La publicidad de comida tendría que estar
regulada de forma mucho más estricta. Con esa crisis de obesidad, me parece de locos
que la gran industria alimentaria pueda llenar la cabeza de los niños con esas
imágenes de atletas envidiables bebiendo refrescos azucarados o comiendo
barritas de chocolate. Creo que la industria no debería poder poner eso de
“aprobado por pediatras” en los paquetes de galletas, porque algunos padres
pueden creer que realmente se trata de comida sana (y no tengo nada en contra
de las galletas, pero creo que no necesitan el sello de aprobación de ningún
médico).
También me gustaría ver una mayor autorregulación
en el sector alimentario. Estamos aprendiendo a comer en un mundo lleno de
presiones brutales, y no es fácil avanzar para alguien que está enganchado a
los carbohidratos dulces.
Defiendes una idea muy interesante: todos
deberíamos convertirnos en esnobs de la comida, y no comprar comida mala no
porque no sea saludable, sino porque nos repugne. ¿Cómo crees que se puede
inocular este esnobismo en los niños?
Los niños aprenden muy rápido el concepto de
asco, y lo tenemos que aprovechar. En lugar de decir: este chocolate me tienta
mucho, pero no me lo debo comer, podemos cambiarlo por: este chocolate parece
insano y contundente, es demasiado grande y no lo quiero ni ver. Creo que
inoculamos ese esnobismo a los niños cada vez que les damos buena comida fresca
en casa, en un entorno lleno de amor. Me encanta que mi hija, que tiene 13
años, diga que no le gusta la comida del colegio porque no ponen casi verduras,
y porque algunos platos no saben igual que en casa.
Imagina que he sido desde niño una persona
que come mal. Que estoy gordo. Que no puedo resistirse a los dulces, las grasas
y a la comida basura. Y que aborrezco las verduras. ¿Qué hago para empezar a
cambiar esta situación? ¿Cuál debería ser el primer paso?
El primer paso es que asumas que quieres cambiar.

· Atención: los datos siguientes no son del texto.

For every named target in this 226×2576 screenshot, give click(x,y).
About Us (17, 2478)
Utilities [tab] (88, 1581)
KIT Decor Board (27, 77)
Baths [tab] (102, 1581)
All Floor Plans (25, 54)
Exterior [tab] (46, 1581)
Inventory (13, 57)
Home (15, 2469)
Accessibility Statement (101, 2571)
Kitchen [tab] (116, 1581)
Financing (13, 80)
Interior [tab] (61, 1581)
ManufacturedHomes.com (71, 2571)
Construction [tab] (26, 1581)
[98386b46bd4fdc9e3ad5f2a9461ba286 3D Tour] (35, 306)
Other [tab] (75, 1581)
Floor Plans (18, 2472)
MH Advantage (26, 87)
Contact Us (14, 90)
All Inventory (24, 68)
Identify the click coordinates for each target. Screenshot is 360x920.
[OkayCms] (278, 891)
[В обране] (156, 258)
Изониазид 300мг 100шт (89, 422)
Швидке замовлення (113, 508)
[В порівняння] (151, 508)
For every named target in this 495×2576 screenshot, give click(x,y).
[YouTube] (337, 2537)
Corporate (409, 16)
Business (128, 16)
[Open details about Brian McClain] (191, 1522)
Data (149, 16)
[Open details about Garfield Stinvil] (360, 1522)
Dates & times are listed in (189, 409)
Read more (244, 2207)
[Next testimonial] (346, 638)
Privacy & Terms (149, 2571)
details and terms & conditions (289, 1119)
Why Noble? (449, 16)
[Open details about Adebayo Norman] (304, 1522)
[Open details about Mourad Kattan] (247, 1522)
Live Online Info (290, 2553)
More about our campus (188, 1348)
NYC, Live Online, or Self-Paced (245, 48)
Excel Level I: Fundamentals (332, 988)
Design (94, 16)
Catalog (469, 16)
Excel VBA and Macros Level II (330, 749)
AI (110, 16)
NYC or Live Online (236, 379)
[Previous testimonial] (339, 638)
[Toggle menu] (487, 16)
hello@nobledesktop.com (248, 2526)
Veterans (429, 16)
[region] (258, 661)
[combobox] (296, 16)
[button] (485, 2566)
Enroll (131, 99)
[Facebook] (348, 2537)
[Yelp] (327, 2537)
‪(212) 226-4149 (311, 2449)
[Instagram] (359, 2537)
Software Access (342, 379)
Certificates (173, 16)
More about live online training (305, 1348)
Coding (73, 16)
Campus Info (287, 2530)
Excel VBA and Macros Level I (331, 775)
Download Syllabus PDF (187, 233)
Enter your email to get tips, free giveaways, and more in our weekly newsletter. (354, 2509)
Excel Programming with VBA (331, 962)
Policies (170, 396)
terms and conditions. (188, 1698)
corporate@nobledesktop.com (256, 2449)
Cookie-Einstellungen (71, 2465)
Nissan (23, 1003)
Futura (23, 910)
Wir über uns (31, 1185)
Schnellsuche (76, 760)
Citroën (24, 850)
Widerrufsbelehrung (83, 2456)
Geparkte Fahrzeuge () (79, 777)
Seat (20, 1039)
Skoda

Cuando hay una motivación para cambiar, los humanos somos capaces de alterar
radicalmente nuestras dietas a mejor. Hay una gran esperanza: nunca acabamos de
aprender cosas nuevas sobre la comida. Podemos modificar todos nuestros deseos,
pero requiere tiempo.
Yo diría: escucha esa voz que te dice que no eres
feliz con tu peso. Y empieza a hacer pequeños cambios, en lugar de ir a por
todas con una dieta muy severa. Esto va para largo. Quizá podrías añadir más verdura
a tu dieta, y empezar a hacer ejercicio, poco a poco. Tienes que ser amable
contigo mismo. Comer no es un fracaso. Recuerda que no te estás obligando a
comer todo lo que odias. Estás intentando cambiar las cosas que te gustan.